‘Weighted via underground anchor and balanced on a careful mechanism, ‘The Teeter Toppler’ is the statue of a man whose creator understood what it means to seem unlikeable. Handsome and sneering, dressed in a style that indicates influence but isn’t particularly beholden to a single decade, the subject looks as though he’s won a victory that seemed inevitable and a plaque at his feet indicates just what this victory entailed.
This plaque changes.
The artist, or someone with the same sense of humor, switches between plaques that detail fictional, but highly believable, events and philosophies that would cause partisan strife and, when the political divide becomes great, one mob or another marches to ‘The Teeter Toppler’ to pull it down. The forementioned mechanism provides some satisfying resistance to an average mob but eventually allows the statue to be pulled horizontal. The forementioned anchor causes it to rise again, making this something of a practice statue- something of a punching bag- for the modern angry crowd.

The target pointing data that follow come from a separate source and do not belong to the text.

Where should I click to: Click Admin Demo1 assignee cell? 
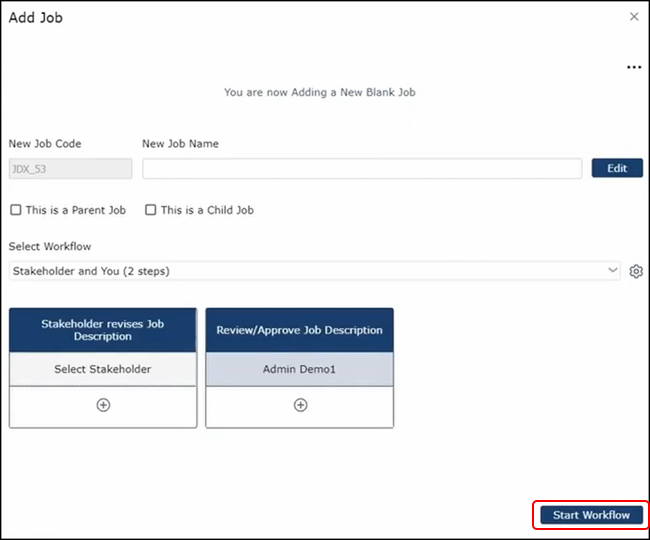click(x=300, y=369)
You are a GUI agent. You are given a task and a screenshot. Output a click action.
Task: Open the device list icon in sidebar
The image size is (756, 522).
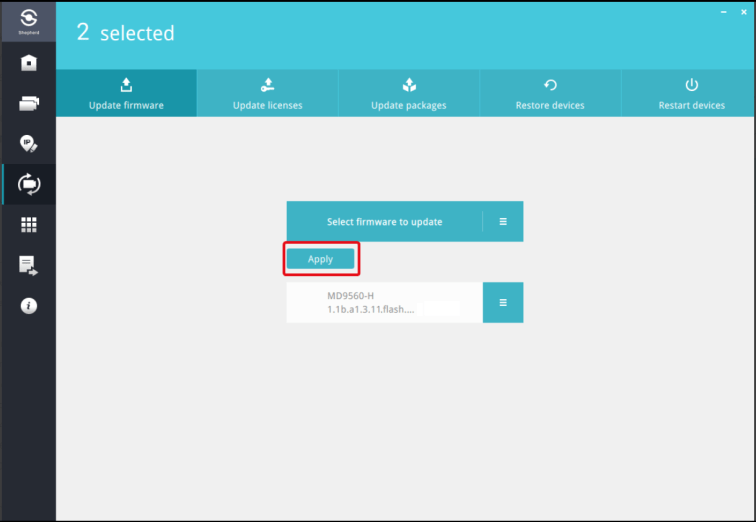(x=28, y=103)
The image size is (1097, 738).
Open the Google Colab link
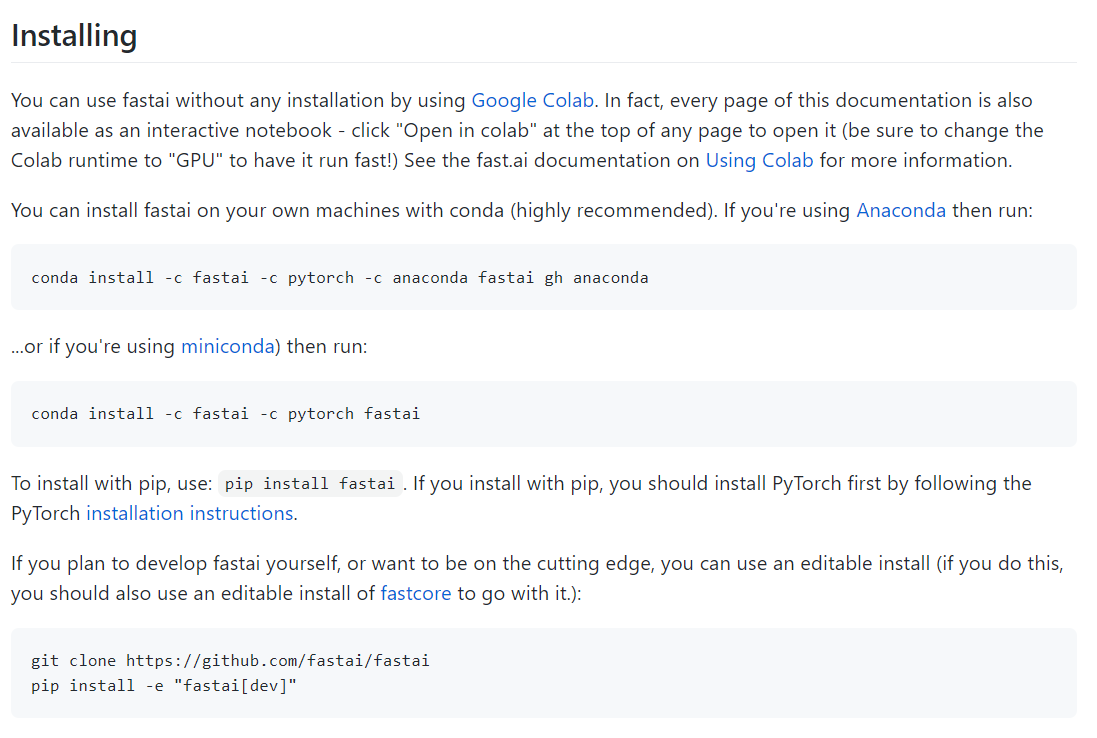pyautogui.click(x=533, y=101)
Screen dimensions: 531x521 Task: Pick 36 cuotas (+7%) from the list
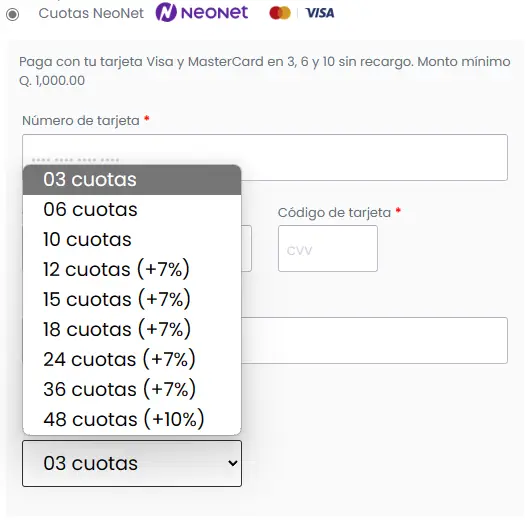tap(132, 389)
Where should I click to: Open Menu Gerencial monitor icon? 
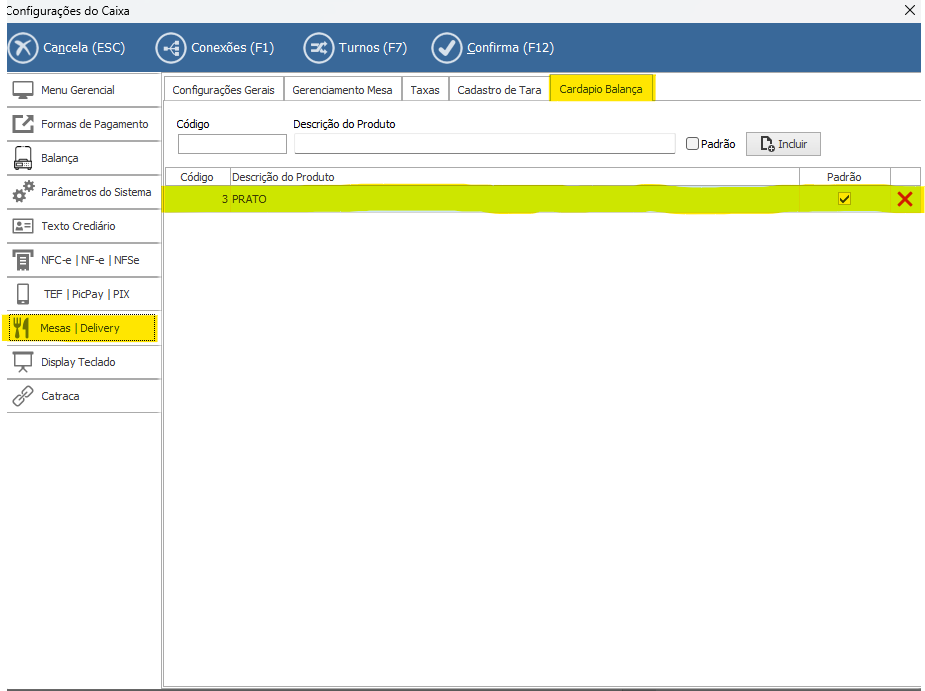tap(23, 90)
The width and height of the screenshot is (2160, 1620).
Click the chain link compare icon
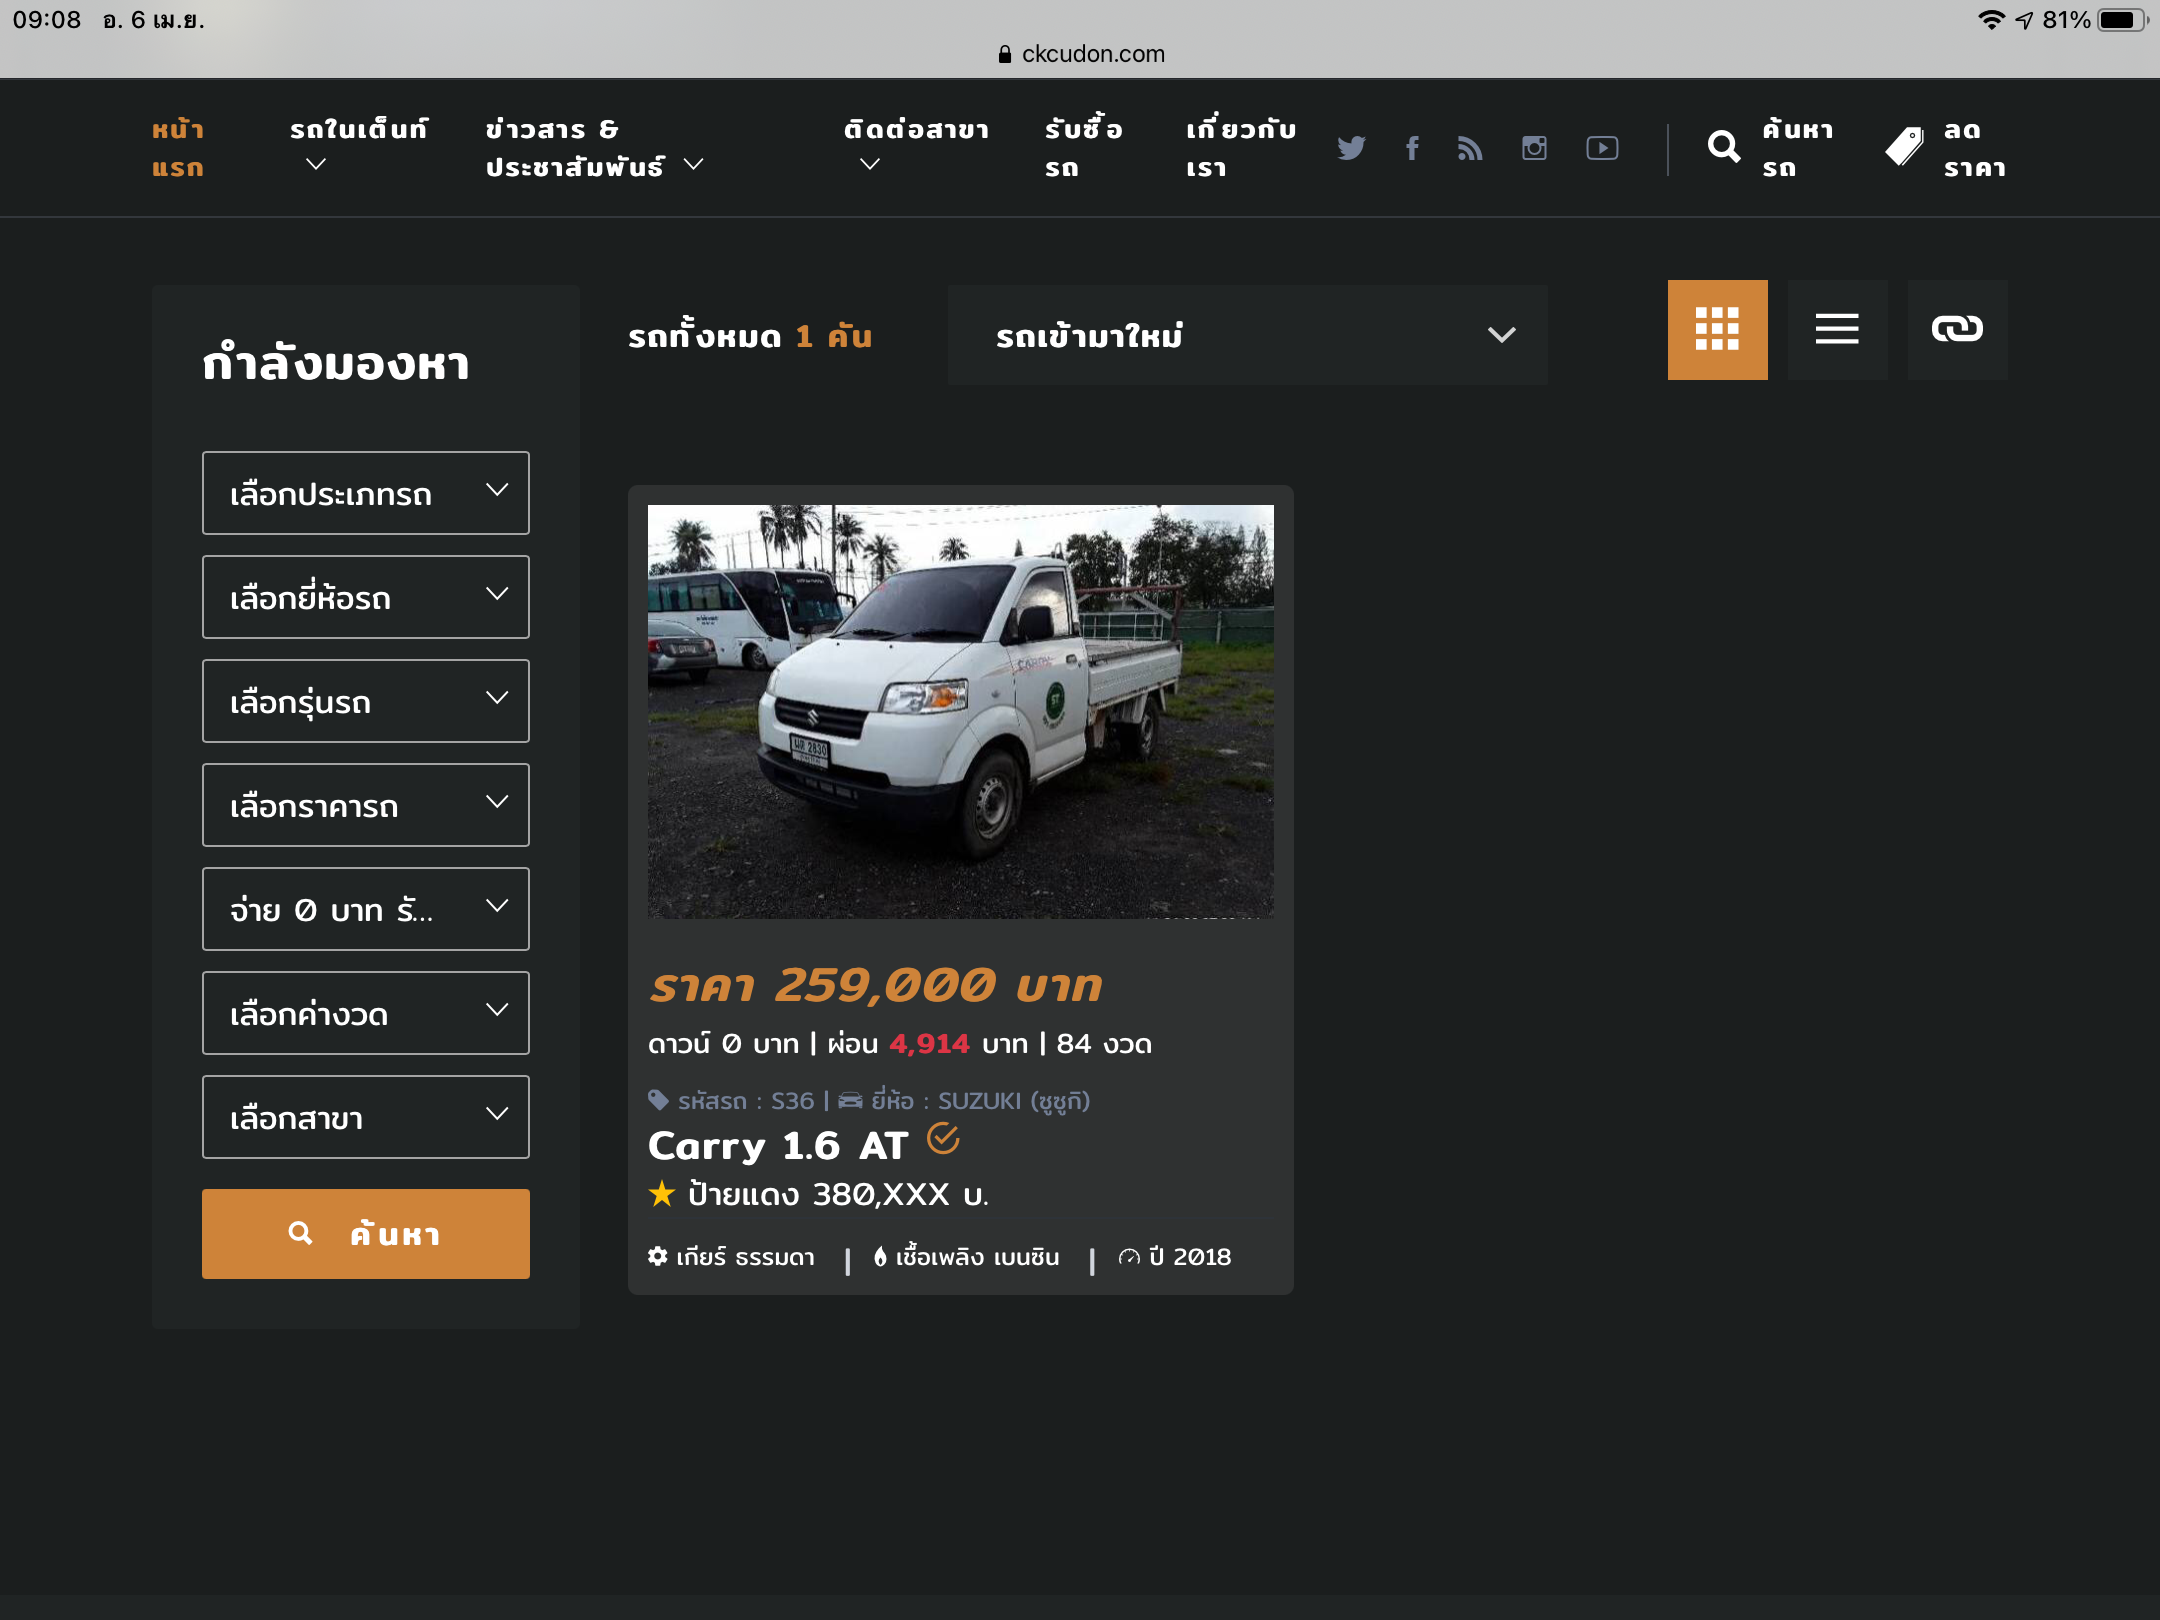point(1957,329)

A fence was recently erected around ‘The Teeter Toppler,’ the government response to an event in which a man was crushed to death under the statue. He had been the sole counter-protestor at a toppling in which the plaque indicated the statue memorialized those Nazis who ‘turned things around’ and ‘really did us a solid’ in their contributions to the first atomic bomb. ‘The Teeter Toppler’ came down so swiftly, it’s said, that the mechanism underneath brought it up too quickly and failed to stop it from swinging back to the ground in the opposite direction, extinguishing the not-all-Nazis crowd with a single blow.
The fence is largely ignored and the mechanism that holds it steady seems to be degrading. It creaks and tilts and hardly puts up a fight. There is a movement, now, to save ‘The Teeter Toppler,’ effectively fixing it into place. A counter-movement asserts this goes against the very meaning of the thing.
And so the plaques are no longer necessary. And so they no longer appear.